US probes Mosul bombing amid worries of rising civilian deaths
Washington (AFP) March 27, 2017 - The Pentagon said Monday it was reviewing more than 700 video feeds of coalition air strikes on west Mosul, Iraq after reports of a large number of civilians killed in bombings.

Amid rising concern over a jump in civilian casualties in fighting in Iraq and Syria, Colonel J.T. Thomas, a spokesman for the US Central Command, said they were putting a high priority on investigating the Mosul reports.

Nineveh provincial governor Nawfal Hammadi said "more than 130 civilians" were killed in strikes over several days in Mosul's al-Jadida area, and attention has focused on one allegedly particularly deadly strike on March 17.

US investigators are also looking at the apparent bombing of a school in Mansura near Raqa, Syria on March 21, and a building next to a mosque on March 16 in Al-Jineh, in Aleppo province.

The Syrian Observatory for Human Rights monitoring group said that 33 people were killed in the Mansura bombing and 49 in Al-Jineh, where the US target was a meeting of Al-Qaeda officials.

Thomas called examining what happened in west Mosul "the priority at this time" for Central Command.

He said the reports of a heavy civilian toll in the northern Iraqi city could represent several days of bombing against the Islamic State group.

"In Mosul, there are multiple days of strikes," he told journalists in Washington in a Pentagon conference call.

"The numbers of civilian casualties that have been reported variously -- one of the things we're looking at is if some of those numbers are cumulative from different incidents, different engagements, in this highly contested, very ferocious battle that's going on in Mosul."

Investigators are studying more than 700 video feeds taken during air strikes on that area of Mosul over a 10-day stretch around March 17, he said.

"We know that we were dropping bombs in the immediate vicinity," he said, noting that the bombs used are "quite precise."

He also said they were studying "intriguing information about secondary explosions" that news reports suggest could have been sparked by the bombing.

"We have not made any specific determinations at this time," he said, adding that the probe had not risen yet to an official investigation.

Thomas declined to discuss questions raised in US media on whether President Donald Trump's administration had eased controls on coalition air strikes against jihadist groups in Syria and Iraq, possibly leading to the surge in civilian deaths.

"With a densely populated area, and the kind of door-to-door, street-to-street fighting, with more bombs being dropped, and there are still thousands of civilians still in western Mosul, that is one of our significant concerns."

Iraqi forces renewed their assault Monday against jihadists in Mosul's Old City, after days in which the battle was overshadowed by reports of heavy civilian casualties from air strikes.

Iraqi forces began the massive operation to retake west Mosul from the Islamic State (IS) group last month and have recaptured a series of neighbourhoods, but the battle poses a major threat to civilians in the city.

Iraqi officials and witnesses have said air strikes took a devastating toll on civilians in the Mosul Al-Jadida area in recent days, but the number of victims -- said by some to number in the hundreds -- could not be independently confirmed.

*DATA SECTION*.

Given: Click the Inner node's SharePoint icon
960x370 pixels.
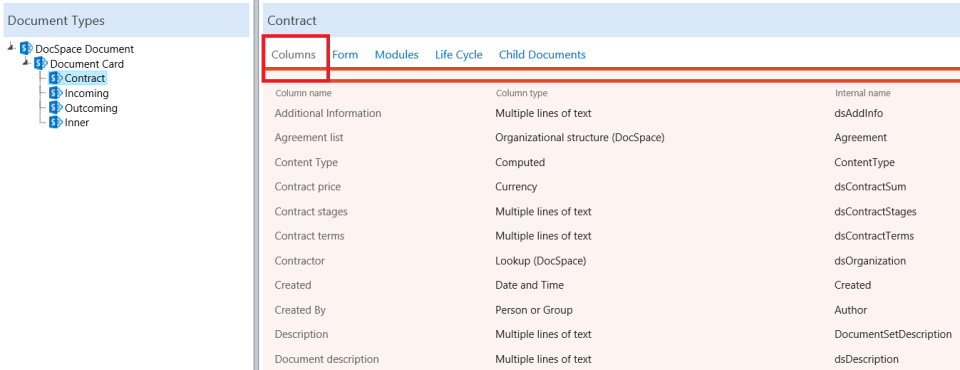Looking at the screenshot, I should (x=56, y=123).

*EXERCISE TASKS*.
1. Do statements (a), (b) and (c) agree with the report on the Mosul bombing probe? For each one, answer yes or no and quote the words of the report that decide it.
(a) Investigators are studying more than 700 video feeds from air strikes over a period of about ten days around March 17.
(b) Thomas said the probe had already become an official investigation.
(c) According to the Syrian Observatory for Human Rights, 49 people were killed in the Mansura bombing.
2. Continue the report on the Mosul bombing probe after its last sentence.

*EXPECTED OUTPUTS*.
1.
(a) Yes: "Investigators are studying more than 700 video feeds taken during air strikes on that area of Mosul over a 10-day stretch around March 17"
(b) No: "adding that the probe had not risen yet to an official investigation"
(c) No: "33 people were killed in the Mansura bombing and 49 in Al-Jineh"

2.
"Federal Police and Rapid Response Division units began to advance today on the southwestern axis of the Old City," Lieutenant General Raed Shakir Jawdat, the commander of the federal police, said in a statement.

Jawdat said that one of their targets is Faruq Street, which runs near the Al-Nuri mosque.

IS chief Abu Bakr al-Baghdadi made his only known public appearance at the mosque after IS seized Mosul in 2014, calling on Muslims to obey him.

Iraqi interior ministry forces have been operating in the area of the Old City for several weeks, but they have faced tough resistance and progress has been slow.

The Counter-Terrorism Service, which along with the Rapid Response Division is one of two special forces units spearheading west Mosul operations, has made faster progress in areas farther west.

But the Old City -- a warren of narrow streets and closely-spaced buildings in which the UN said 400,000 people still reside -- poses unique challenges in terms of the difficulty of advancing as well as the danger to civilians.

Brigadier General Yahya Rasool, the spokesman for Iraq's Joint Operations Command, said that interior ministry units have deployed snipers to target IS jihadists using civilians as human shields.

- Heavy toll on civilians -

However, Iraqi forces have also frequently fired mortar rounds and unguided rockets during the battle for Mosul -- weapons that pose a much greater risk to residents of areas where fighting is taking place.

The battle has already taken a heavy toll on civilians, pushing more than 200,000 to flee in addition to others who have been killed or wounded in the fighting.

An AFP photographer saw civil defence personnel and volunteers digging through the remains of houses to recover the dead in Mosul al-Jadida on Sunday.

The remains of at least 12 people -- among them women and children -- were placed in blue plastic body bags.

Rasool said that the defence ministry has opened an investigation into the reports that strikes killed civilians in west Mosul.

The US-led coalition against IS has indicated that it may have been responsible for at least some of the civilian deaths.

"An initial review of strike data... indicates that, at the request of the Iraqi security forces, the coalition struck (IS) fighters and equipment, March 17, in west Mosul at the location corresponding to allegations of civilian casualties," it said in a statement on Saturday.

But that only addresses one day, while Iraqi officials referred to strikes carried out over several days.

On Sunday, US Central Command chief General Joseph Votel called recent civilian deaths in Mosul a "terrible tragedy".

"We are investigating the incident to determine exactly what happened and will continue to take extraordinary measures to avoid harming civilians," he said in a statement.

Iraq is also carrying out strikes against IS with warplanes and helicopters.

The Joint Operations Command announced on Monday that Iraqi F-16 strikes had destroyed targets including bomb factories and weapons stores in the IS-held town of Tal Afar, west of Mosul.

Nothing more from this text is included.